Advances in hematopoietic stem cell transplantation (HSCT) for beta-thalassemia major make the long-term outcome of these patients very important. Few data on long-term renal function of thalassemia patients are available. We evaluated the renal function in children after successful allogeneic HSCT for beta-thalassemia. Twenty-nine patients were included; the mean age at HSCT was 4.9 years. Mean follow-up time was 7.6 years. After HSCT, two patients developed acute renal failure and two had graft versus host disease.

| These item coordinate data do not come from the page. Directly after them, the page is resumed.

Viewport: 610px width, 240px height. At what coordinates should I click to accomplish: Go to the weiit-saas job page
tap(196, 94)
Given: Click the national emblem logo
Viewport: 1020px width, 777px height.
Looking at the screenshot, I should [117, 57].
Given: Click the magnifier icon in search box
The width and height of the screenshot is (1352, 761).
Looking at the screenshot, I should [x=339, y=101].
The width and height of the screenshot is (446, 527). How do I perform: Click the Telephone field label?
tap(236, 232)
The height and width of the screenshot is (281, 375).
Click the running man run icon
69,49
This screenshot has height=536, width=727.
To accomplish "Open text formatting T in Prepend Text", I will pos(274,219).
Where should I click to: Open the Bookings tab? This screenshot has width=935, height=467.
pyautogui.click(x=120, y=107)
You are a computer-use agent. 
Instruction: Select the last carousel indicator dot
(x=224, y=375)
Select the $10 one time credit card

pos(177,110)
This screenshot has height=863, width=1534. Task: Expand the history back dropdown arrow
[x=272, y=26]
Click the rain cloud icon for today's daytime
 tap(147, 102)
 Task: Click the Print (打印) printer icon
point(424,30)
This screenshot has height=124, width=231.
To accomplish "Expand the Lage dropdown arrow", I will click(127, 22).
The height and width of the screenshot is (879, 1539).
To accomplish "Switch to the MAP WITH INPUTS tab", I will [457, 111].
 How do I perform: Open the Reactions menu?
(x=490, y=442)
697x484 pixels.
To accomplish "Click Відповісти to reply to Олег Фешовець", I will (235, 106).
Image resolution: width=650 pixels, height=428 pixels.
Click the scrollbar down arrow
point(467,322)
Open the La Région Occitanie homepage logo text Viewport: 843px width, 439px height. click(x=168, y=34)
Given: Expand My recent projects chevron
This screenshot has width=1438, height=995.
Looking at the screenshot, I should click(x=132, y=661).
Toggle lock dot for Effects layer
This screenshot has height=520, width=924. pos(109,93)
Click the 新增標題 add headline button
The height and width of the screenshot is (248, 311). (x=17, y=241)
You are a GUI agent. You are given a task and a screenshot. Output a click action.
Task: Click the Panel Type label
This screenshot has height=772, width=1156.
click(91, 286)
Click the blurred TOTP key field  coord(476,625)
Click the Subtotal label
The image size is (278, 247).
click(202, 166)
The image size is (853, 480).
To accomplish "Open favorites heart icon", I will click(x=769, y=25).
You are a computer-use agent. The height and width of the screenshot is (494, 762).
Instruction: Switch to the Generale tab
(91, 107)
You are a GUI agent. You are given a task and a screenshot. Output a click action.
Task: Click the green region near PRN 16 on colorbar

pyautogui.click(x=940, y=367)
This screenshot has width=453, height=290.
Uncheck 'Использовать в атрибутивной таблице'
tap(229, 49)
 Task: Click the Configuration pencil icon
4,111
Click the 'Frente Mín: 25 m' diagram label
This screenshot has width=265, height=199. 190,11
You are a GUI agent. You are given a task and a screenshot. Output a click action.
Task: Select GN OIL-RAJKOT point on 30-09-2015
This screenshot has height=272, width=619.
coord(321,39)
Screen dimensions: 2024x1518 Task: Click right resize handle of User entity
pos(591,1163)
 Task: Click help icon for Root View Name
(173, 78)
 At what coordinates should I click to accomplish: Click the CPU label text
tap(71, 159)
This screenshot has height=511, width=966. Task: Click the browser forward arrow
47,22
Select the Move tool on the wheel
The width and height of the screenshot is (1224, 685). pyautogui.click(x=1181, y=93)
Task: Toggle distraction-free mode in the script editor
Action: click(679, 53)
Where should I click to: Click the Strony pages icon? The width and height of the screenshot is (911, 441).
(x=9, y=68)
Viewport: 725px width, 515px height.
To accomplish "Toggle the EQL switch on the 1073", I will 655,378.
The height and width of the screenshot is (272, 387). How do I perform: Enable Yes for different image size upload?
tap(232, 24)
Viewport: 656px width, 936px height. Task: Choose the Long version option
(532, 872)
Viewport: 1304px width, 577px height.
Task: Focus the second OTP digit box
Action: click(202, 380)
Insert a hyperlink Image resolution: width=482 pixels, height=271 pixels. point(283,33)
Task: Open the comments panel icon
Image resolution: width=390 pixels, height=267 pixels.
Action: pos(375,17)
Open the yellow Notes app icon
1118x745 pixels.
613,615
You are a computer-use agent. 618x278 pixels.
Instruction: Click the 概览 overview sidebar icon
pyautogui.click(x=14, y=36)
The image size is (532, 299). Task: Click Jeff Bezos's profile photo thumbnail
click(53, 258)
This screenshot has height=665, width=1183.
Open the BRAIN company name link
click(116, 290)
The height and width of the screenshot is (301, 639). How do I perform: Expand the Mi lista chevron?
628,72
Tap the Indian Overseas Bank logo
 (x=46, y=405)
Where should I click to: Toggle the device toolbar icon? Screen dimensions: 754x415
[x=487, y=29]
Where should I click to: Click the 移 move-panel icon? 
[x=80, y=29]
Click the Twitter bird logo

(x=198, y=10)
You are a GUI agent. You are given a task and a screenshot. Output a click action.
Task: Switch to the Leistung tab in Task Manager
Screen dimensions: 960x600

At last follow up, height standard deviation score (SDS) remained the same, but weight SDS had improved. Mean hemoglobin was 12.5 g/dl, and serum ferritin level was 545 ng/ml. All children had normal estimated glomerular filtration rate (GFR). One patient had hypertension and proteinuria, 10 years after HSCT. When comparing 39 children of the same age with beta-thalassemia of similar disease severity but who had not experienced HSCT, we found that the parameters of renal tubule function were better in patients that had undergone HSCT, as demonstrated by urine protein level (0.36 mg/mg creatinine vs 3.03 mg/mg creatinine, P < 0.001), osmolality (712 mosmol/kg vs 573 mosmol/kg, P = 0.006), N-acetyl-beta-D: -glucosaminidase (17.7 U/g creatinine vs 42.9 U/g creatinine, P = 0.045), and beta 2 microglobulin (0.09 microg/mg creatinine vs 0.13 microg/mg creatinine, P = 0.029). This study showed a low incidence of long-term renal impairment after HSCT and indicated that renal tubule function may be better in beta-thalassemia patients after HSCT.